### Source

^^^^^^^^

The PHP Foundation financially supports ten PHP core developers. The PHP Foundation members, along with a total of **115 contributors**, have made over **2,600 commits** since PHP 8.3 until PHP 8.4.0 release.

PHP 8.4 includes changes from **36 RFCs**. There have also been numerous mailing list discussions and RFCs that were withdrawn, declined, or are still under discussion.

Since PHP 8.0, PHP 8.4 received the highest number of RFCs, and PHP 8.4 brings the changes such as property hooks and asymmetric visibility that received significant community involvement and refinement.

## What PHP 8.4 Brings

PHP 8.4 brings numerous new features and improvements to PHP. We covered some of them in our [previous post](https://thephp.foundation/blog/2024/10/02/php-core-roundup-19) as well, but they are mentioned here as well, for more complete picture.

As we also covered in [PHP Core Roundup #19](https://thephp.foundation/blog/2024/10/02/php-core-roundup-19), Property Hooks and Asymmetric Visibility are two of the highlighted features in PHP 8.4

---

### PHP 8.4 supports Property Hooks!

^^^^^^^^

### Provided information
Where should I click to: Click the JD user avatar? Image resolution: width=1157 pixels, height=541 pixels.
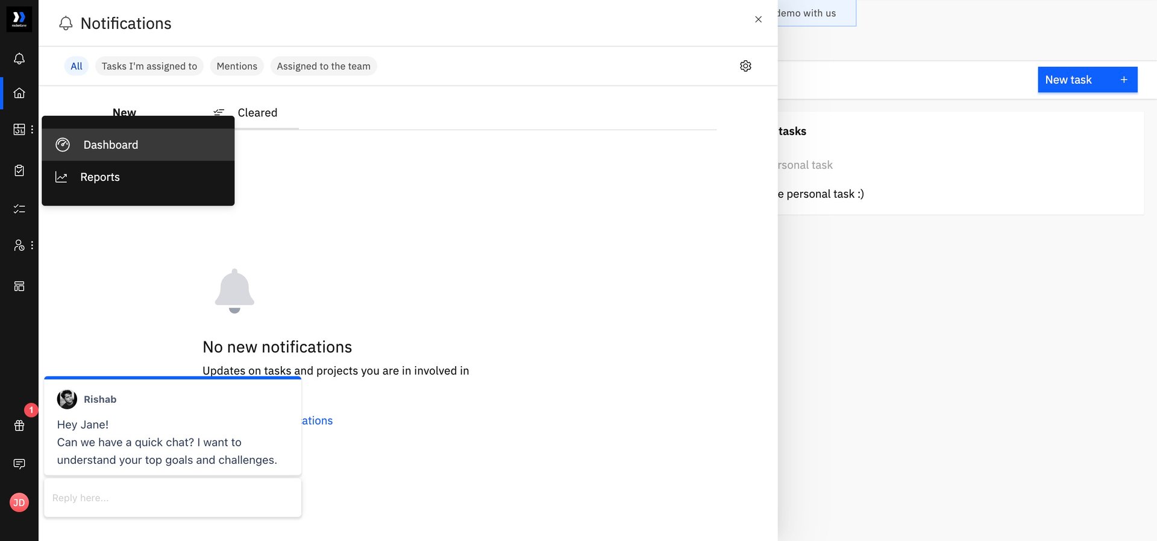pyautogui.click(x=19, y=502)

^^^^^^^^

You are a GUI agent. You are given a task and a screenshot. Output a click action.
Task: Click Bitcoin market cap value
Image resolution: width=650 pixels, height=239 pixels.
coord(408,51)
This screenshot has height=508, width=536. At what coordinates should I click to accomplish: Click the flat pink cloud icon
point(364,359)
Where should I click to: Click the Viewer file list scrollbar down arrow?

^^^^^^^^

### Work to complete
[A] Translate this sentence from the PHP 8.4 text into Spanish: "The PHP Foundation financially supports ten PHP core developers."
[B] In the rows, reproduce the lines from the one with "You are a GUI" to the one with "point(364,359)", both included.

### Expected responses
[A] La PHP Foundation apoya económicamente a diez desarrolladores del núcleo de PHP.

[B]
You are a GUI agent. You are given a task and a screenshot. Output a click action.
Task: Click Bitcoin market cap value
Image resolution: width=650 pixels, height=239 pixels.
coord(408,51)
This screenshot has height=508, width=536. At what coordinates should I click to accomplish: Click the flat pink cloud icon
point(364,359)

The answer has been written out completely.